With a cascade of policy rollbacks, expiring subsidies, and payor-driven benefit changes converging over the next 18 months, Mr. Ford warned that patient access programs (PAPSs) are about to face a perfect storm of disruption that makes that the Medicare Part D benefit redesign seem like a spring shower.

The One Big Beautiful Bill Act, signed into law on July 4, 2025, is already reshaping the insurance landscape. The law did not extend the enhanced Affordable Care Act (ACA) premium tax credits that expired at the end of 2025. “Because of this, we have seen a reduction in enrollment in the marketplace by 1.4 million, with likely most of these individuals who are now uninsured,” Mr. Ford said. “Plans had no choice but to make some tough decisions. And so now we’re seeing narrow benefit designs as well within the exchanges.”

For silver plan enrollees without cost-sharing subsidies, he added, “their deductible went up by over $400 this year.”

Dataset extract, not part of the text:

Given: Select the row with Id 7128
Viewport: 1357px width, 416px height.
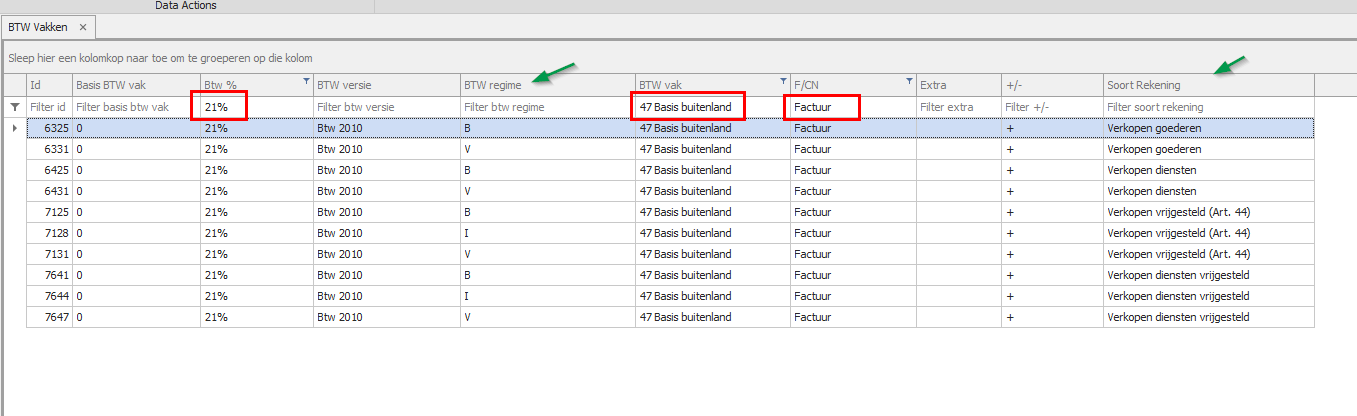Looking at the screenshot, I should coord(400,233).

The Medicaid provisions in the One Big Beautiful Bill are adding to the erosion. An executive order cutting Navigator funding by up to 90% is a prime example, Mr. Ford noted. (Those funds refer to federal and state financial grants awarded to organizations that provide free, unbiased assistance to individuals navigating the ACA, also known as Obamacare.)

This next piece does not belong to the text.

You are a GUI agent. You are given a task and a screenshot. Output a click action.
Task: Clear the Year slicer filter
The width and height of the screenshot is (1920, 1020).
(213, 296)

“This is the support that helps individuals fight and find the right plan for them,” he said. Special enrollment periods for low-income patients were ended. And a rule by the Centers for Medicare & Medicaid Services (CMS) now in process would raise the catastrophic plan out-of-pocket maximum to more than $15,000 while eliminating standardized plan designs.

“According to the Congressional Budget Office, we could see 10 million Medicaid beneficiaries becoming uninsured by 2034, close to 4 million losing insurance because of the lapsed enhanced subsidies, and somewhere between 400,000 and 900,000 losing insurance because of the ACA regulatory changes,” Mr. Ford said. He also flagged the risk of safety-net hospital closures in rural areas. “States might have to make some tough decisions around eligibility and coverage, including states that have expanded Medicaid.”

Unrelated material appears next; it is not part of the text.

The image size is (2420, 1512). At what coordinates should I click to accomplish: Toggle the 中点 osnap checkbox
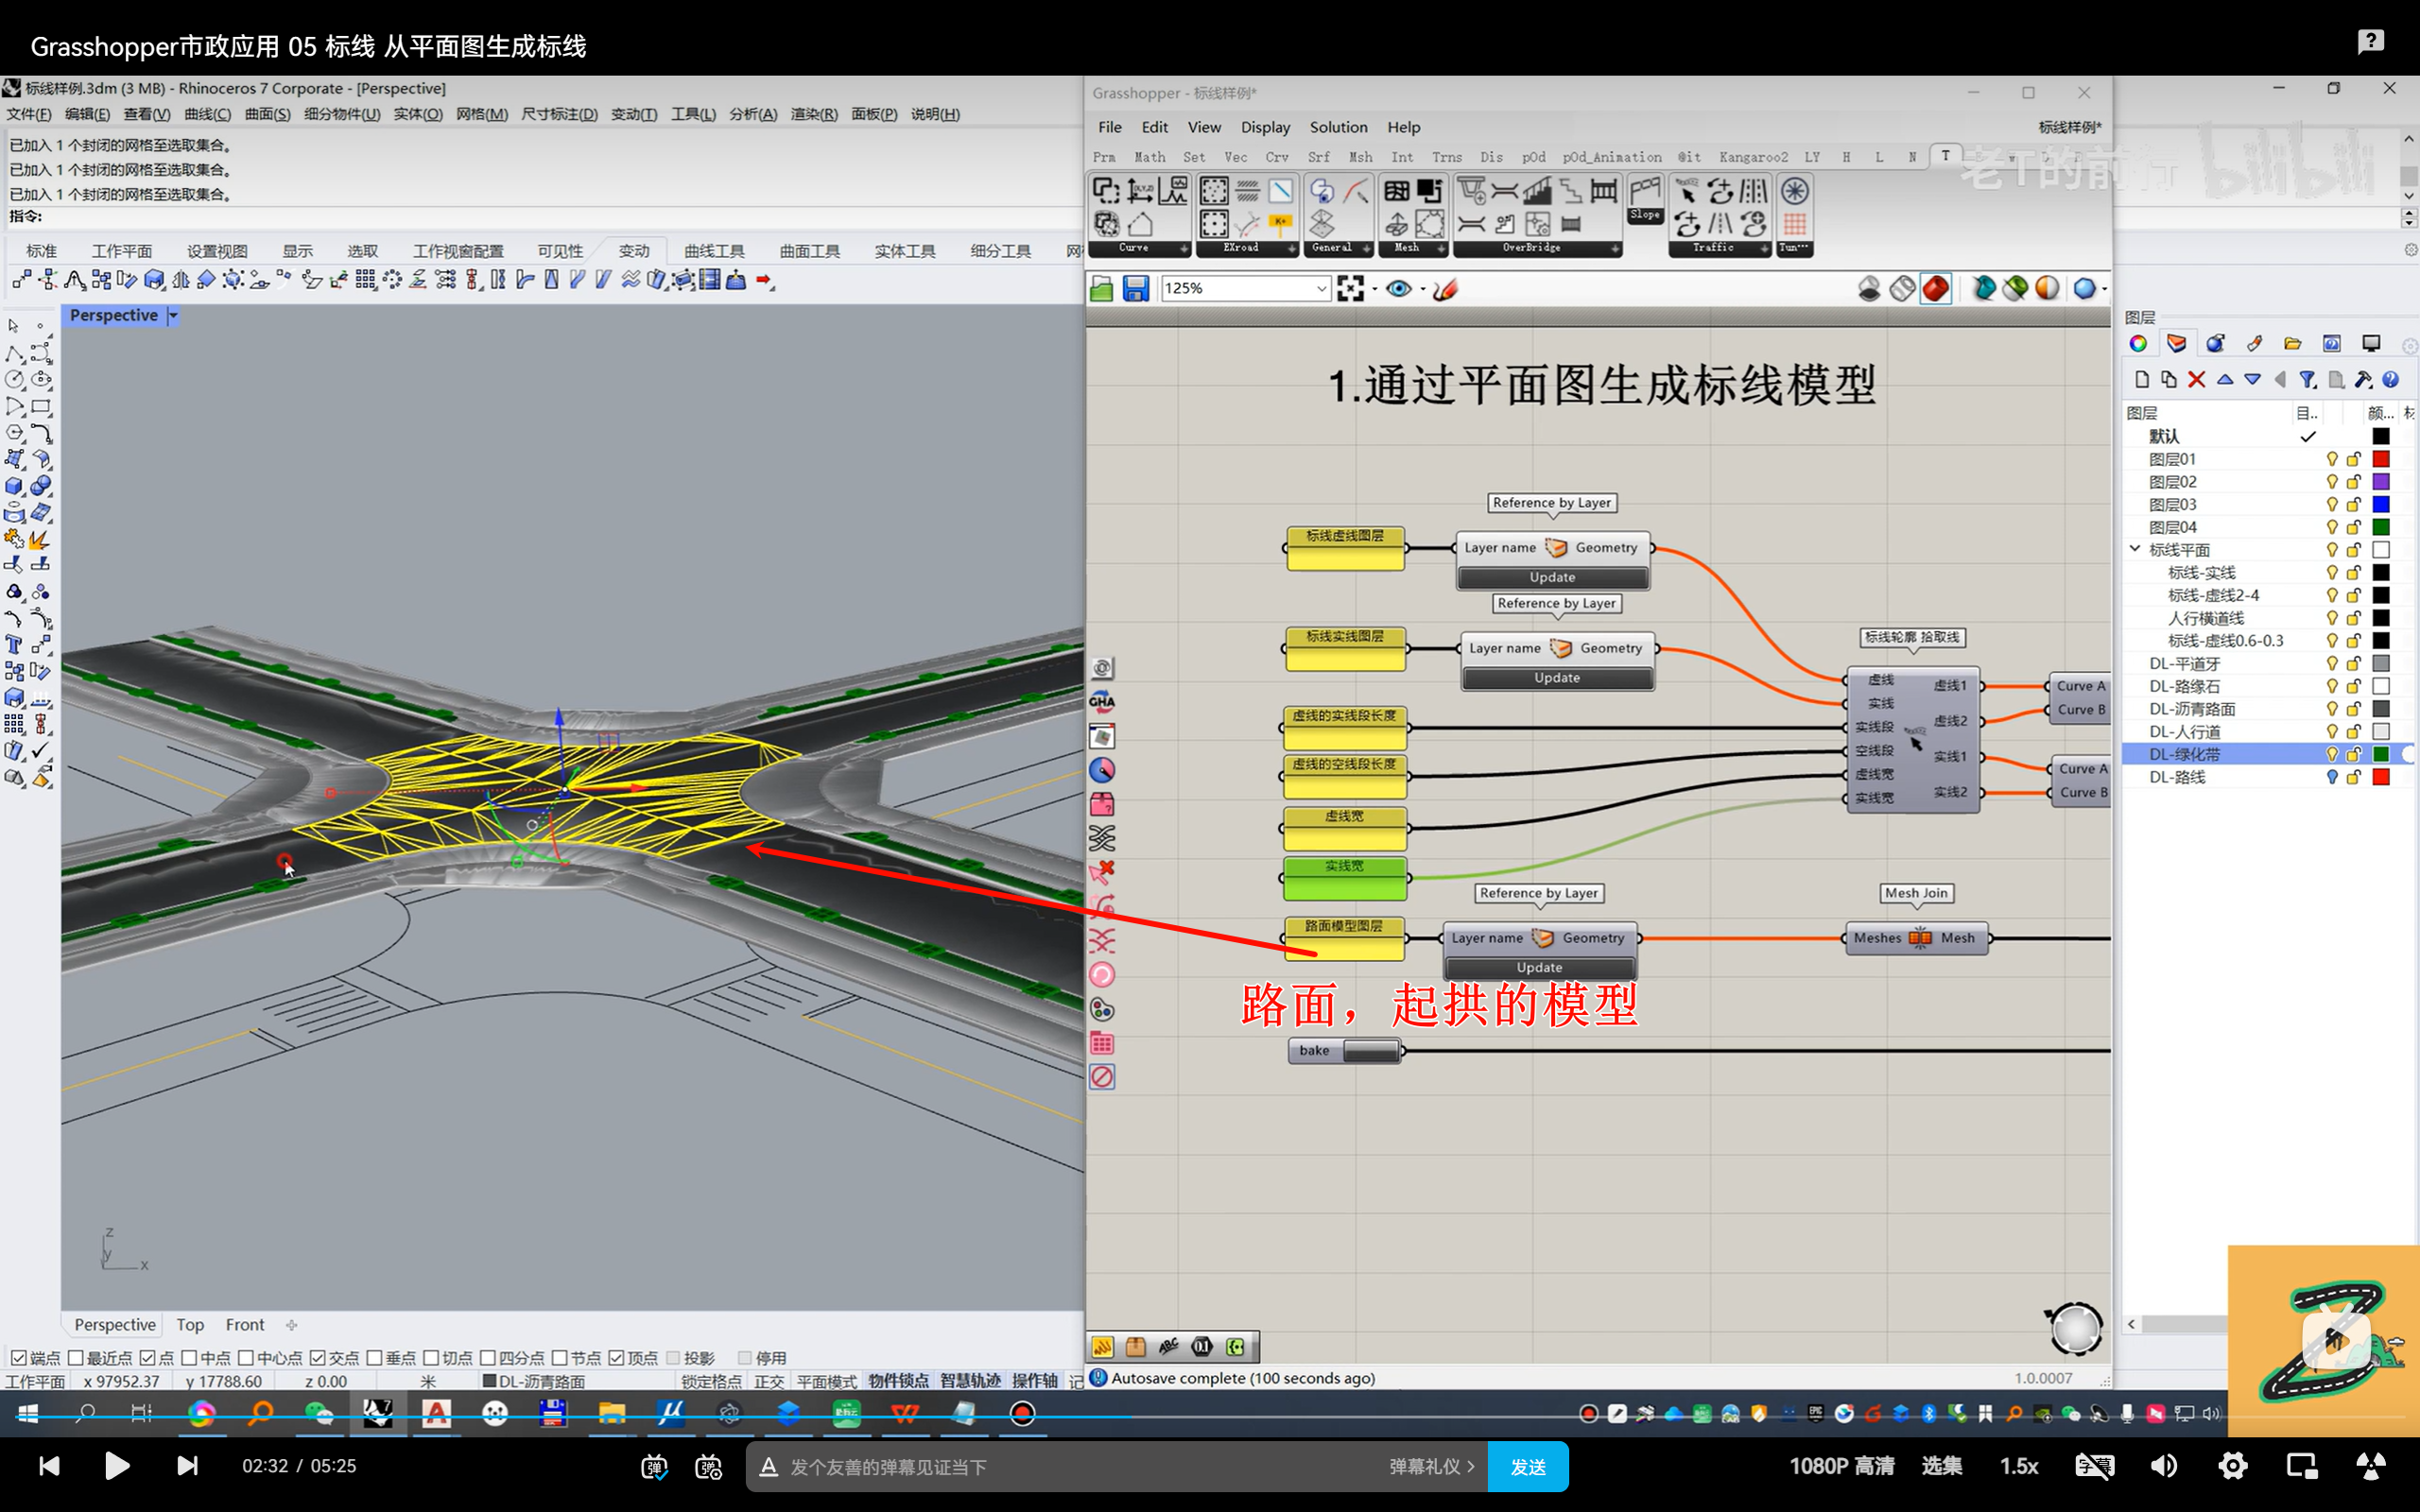click(x=190, y=1357)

He also noted that, according to the Kaiser Family Foundation, the employee share of employer-sponsored premiums has risen 26% over five years, while specialty drug cost-sharing averages 27% on the employer side and nearly 50% on the exchanges, based on Nuvera’s analysis of data from HealthCare.gov.

Disenrolled Medicaid beneficiaries migrating to the exchanges “are essentially going from paying nothing in their out-of-pocket costs to now having to pay the highest out-of-pocket cost in the commercial benefit,” Mr. Ford said. That simultaneously drives up demand for both PAPs and copay assistance.

Medicare Part D prior authorization requirements are already up 3 percentage points in 2026, he reported, noting that “nearly 75% of [plans] are looking to narrow formularies this year,” he said, with step therapy rising in rheumatology and weight management. The Nuvera analysis found that site-of-care mandates are also shifting infused therapies onto the pharmacy benefit, where patient cost-sharing is typically higher.

“With all the challenges that patients are also facing, there’s going to be a ton of confusion among stakeholders,” Mr. Ford said. “So, there will be a strong need for robust education, very much like what we’ve done recently with the Part D benefit redesign. We don’t want our patients to be caught off guard.”

On accumulators, maximizers, and alternative funding programs—which continue to evolve and expand—he noted that the Help Ensure Lower Copays Act has been introduced for the third consecutive Congress. “But even though it enjoys a modicum of bipartisan support, it’s hard to see this getting passed in this Congress.”

Mr. Ford reported no relevant financial disclosures.